TASK TO COMPLETE
Each line below should be written out exactly, with none skipped.

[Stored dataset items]
%%

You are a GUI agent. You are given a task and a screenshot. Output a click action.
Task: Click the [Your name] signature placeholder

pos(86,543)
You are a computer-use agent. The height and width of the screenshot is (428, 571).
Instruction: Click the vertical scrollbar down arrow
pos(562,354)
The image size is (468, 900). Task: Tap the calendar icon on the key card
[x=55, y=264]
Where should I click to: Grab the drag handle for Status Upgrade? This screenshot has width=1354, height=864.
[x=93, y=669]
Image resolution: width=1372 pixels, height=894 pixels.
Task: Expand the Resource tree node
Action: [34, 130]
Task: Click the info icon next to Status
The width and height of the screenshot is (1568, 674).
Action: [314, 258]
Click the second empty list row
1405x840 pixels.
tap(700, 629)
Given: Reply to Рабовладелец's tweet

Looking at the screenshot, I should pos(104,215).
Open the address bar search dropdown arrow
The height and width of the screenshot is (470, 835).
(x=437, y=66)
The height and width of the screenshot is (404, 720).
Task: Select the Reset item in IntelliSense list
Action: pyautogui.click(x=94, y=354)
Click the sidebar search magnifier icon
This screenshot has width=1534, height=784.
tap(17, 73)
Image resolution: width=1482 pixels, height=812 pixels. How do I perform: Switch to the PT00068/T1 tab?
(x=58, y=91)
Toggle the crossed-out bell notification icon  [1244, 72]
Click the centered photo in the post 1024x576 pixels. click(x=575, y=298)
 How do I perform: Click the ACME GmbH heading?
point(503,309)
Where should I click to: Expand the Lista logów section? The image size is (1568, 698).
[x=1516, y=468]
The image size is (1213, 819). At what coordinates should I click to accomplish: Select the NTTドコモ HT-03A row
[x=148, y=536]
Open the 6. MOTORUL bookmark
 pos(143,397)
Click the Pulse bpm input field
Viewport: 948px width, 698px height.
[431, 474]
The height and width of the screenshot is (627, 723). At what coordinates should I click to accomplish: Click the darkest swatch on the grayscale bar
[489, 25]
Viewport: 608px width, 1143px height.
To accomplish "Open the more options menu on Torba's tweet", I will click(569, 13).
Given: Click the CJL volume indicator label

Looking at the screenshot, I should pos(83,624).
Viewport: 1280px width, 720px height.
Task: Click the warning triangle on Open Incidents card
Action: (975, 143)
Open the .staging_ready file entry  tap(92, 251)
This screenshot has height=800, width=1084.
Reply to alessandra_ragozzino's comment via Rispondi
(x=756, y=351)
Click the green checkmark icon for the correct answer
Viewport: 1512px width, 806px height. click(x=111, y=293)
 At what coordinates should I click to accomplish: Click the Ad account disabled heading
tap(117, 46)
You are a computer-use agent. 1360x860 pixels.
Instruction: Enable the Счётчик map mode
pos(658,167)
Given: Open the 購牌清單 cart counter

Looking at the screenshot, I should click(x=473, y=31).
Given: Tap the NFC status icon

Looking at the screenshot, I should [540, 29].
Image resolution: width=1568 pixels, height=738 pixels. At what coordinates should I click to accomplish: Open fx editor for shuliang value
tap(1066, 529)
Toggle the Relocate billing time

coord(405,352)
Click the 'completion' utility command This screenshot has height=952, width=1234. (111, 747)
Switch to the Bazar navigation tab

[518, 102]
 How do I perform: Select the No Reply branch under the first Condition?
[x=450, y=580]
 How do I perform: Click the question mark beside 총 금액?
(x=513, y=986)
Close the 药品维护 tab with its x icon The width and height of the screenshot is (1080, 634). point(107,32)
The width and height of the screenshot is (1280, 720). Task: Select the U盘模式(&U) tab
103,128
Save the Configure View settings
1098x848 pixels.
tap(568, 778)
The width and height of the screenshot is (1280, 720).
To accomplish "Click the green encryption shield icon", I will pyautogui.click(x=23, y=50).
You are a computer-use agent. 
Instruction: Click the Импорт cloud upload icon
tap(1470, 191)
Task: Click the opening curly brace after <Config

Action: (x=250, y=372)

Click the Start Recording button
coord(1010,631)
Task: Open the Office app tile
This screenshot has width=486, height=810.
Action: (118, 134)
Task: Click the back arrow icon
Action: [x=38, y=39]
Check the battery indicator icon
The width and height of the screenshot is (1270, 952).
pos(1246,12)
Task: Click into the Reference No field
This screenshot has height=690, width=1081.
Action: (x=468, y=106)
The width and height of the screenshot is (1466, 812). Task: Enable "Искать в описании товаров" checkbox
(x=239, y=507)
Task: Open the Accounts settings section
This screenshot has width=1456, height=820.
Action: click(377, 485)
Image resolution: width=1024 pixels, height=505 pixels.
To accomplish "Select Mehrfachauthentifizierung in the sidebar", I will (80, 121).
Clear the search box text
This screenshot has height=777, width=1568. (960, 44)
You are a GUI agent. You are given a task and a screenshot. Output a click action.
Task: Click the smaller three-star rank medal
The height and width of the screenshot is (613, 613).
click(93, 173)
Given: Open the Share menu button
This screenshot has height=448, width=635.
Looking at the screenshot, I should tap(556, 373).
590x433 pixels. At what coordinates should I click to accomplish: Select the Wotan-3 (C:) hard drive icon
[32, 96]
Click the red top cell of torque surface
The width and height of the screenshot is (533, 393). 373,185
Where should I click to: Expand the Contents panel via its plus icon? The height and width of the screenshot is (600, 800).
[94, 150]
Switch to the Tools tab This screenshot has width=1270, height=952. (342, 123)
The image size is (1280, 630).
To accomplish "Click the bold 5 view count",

%%

COMPLETED TASK
You are a GUI agent. You are given a task and a screenshot. Output a click action.
Task: Click the [Your name] signature placeholder

pos(86,543)
You are a computer-use agent. The height and width of the screenshot is (428, 571).
Instruction: Click the vertical scrollbar down arrow
pos(562,354)
The image size is (468, 900). Task: Tap the calendar icon on the key card
[x=55, y=264]
Where should I click to: Grab the drag handle for Status Upgrade? This screenshot has width=1354, height=864.
[x=93, y=669]
Image resolution: width=1372 pixels, height=894 pixels.
Task: Expand the Resource tree node
Action: [34, 130]
Task: Click the info icon next to Status
The width and height of the screenshot is (1568, 674).
Action: [314, 258]
Click the second empty list row
1405x840 pixels.
tap(700, 629)
Given: Reply to Рабовладелец's tweet

Looking at the screenshot, I should pos(104,215).
Open the address bar search dropdown arrow
The height and width of the screenshot is (470, 835).
(x=437, y=66)
The height and width of the screenshot is (404, 720).
Task: Select the Reset item in IntelliSense list
Action: pyautogui.click(x=94, y=354)
Click the sidebar search magnifier icon
This screenshot has width=1534, height=784.
tap(17, 73)
Image resolution: width=1482 pixels, height=812 pixels. How do I perform: Switch to the PT00068/T1 tab?
(x=58, y=91)
Toggle the crossed-out bell notification icon  [1244, 72]
Click the centered photo in the post 1024x576 pixels. click(x=575, y=298)
 How do I perform: Click the ACME GmbH heading?
point(503,309)
Where should I click to: Expand the Lista logów section? The image size is (1568, 698).
[x=1516, y=468]
The image size is (1213, 819). At what coordinates should I click to accomplish: Select the NTTドコモ HT-03A row
[x=148, y=536]
Open the 6. MOTORUL bookmark
 pos(143,397)
Click the Pulse bpm input field
Viewport: 948px width, 698px height.
[431, 474]
The height and width of the screenshot is (627, 723). At what coordinates should I click to accomplish: Click the darkest swatch on the grayscale bar
[489, 25]
Viewport: 608px width, 1143px height.
To accomplish "Open the more options menu on Torba's tweet", I will click(569, 13).
Given: Click the CJL volume indicator label

Looking at the screenshot, I should pos(83,624).
Viewport: 1280px width, 720px height.
Task: Click the warning triangle on Open Incidents card
Action: (975, 143)
Open the .staging_ready file entry  tap(92, 251)
This screenshot has height=800, width=1084.
Reply to alessandra_ragozzino's comment via Rispondi
(x=756, y=351)
Click the green checkmark icon for the correct answer
Viewport: 1512px width, 806px height. click(x=111, y=293)
 At what coordinates should I click to accomplish: Click the Ad account disabled heading
tap(117, 46)
You are a computer-use agent. 1360x860 pixels.
Instruction: Enable the Счётчик map mode
pos(658,167)
Given: Open the 購牌清單 cart counter

Looking at the screenshot, I should click(x=473, y=31).
Given: Tap the NFC status icon

Looking at the screenshot, I should [540, 29].
Image resolution: width=1568 pixels, height=738 pixels. At what coordinates should I click to accomplish: Open fx editor for shuliang value
tap(1066, 529)
Toggle the Relocate billing time

coord(405,352)
Click the 'completion' utility command This screenshot has height=952, width=1234. (111, 747)
Switch to the Bazar navigation tab

[518, 102]
 How do I perform: Select the No Reply branch under the first Condition?
[x=450, y=580]
 How do I perform: Click the question mark beside 총 금액?
(x=513, y=986)
Close the 药品维护 tab with its x icon The width and height of the screenshot is (1080, 634). point(107,32)
The width and height of the screenshot is (1280, 720). Task: Select the U盘模式(&U) tab
103,128
Save the Configure View settings
1098x848 pixels.
tap(568, 778)
The width and height of the screenshot is (1280, 720).
To accomplish "Click the green encryption shield icon", I will pyautogui.click(x=23, y=50).
You are a computer-use agent. 
Instruction: Click the Импорт cloud upload icon
tap(1470, 191)
Task: Click the opening curly brace after <Config

Action: (x=250, y=372)

Click the Start Recording button
coord(1010,631)
Task: Open the Office app tile
This screenshot has width=486, height=810.
Action: (118, 134)
Task: Click the back arrow icon
Action: [x=38, y=39]
Check the battery indicator icon
The width and height of the screenshot is (1270, 952).
pos(1246,12)
Task: Click into the Reference No field
This screenshot has height=690, width=1081.
Action: (x=468, y=106)
The width and height of the screenshot is (1466, 812). Task: Enable "Искать в описании товаров" checkbox
(x=239, y=507)
Task: Open the Accounts settings section
This screenshot has width=1456, height=820.
Action: click(377, 485)
Image resolution: width=1024 pixels, height=505 pixels.
To accomplish "Select Mehrfachauthentifizierung in the sidebar", I will (80, 121).
Clear the search box text
This screenshot has height=777, width=1568. (960, 44)
You are a GUI agent. You are given a task and a screenshot. Output a click action.
Task: Click the smaller three-star rank medal
The height and width of the screenshot is (613, 613).
click(93, 173)
Given: Open the Share menu button
This screenshot has height=448, width=635.
Looking at the screenshot, I should tap(556, 373).
590x433 pixels. At what coordinates should I click to accomplish: Select the Wotan-3 (C:) hard drive icon
[32, 96]
Click the red top cell of torque surface
The width and height of the screenshot is (533, 393). 373,185
Where should I click to: Expand the Contents panel via its plus icon? The height and width of the screenshot is (600, 800).
[94, 150]
Switch to the Tools tab This screenshot has width=1270, height=952. (342, 123)
The image size is (1280, 630).
To accomplish "Click the bold 5 view count",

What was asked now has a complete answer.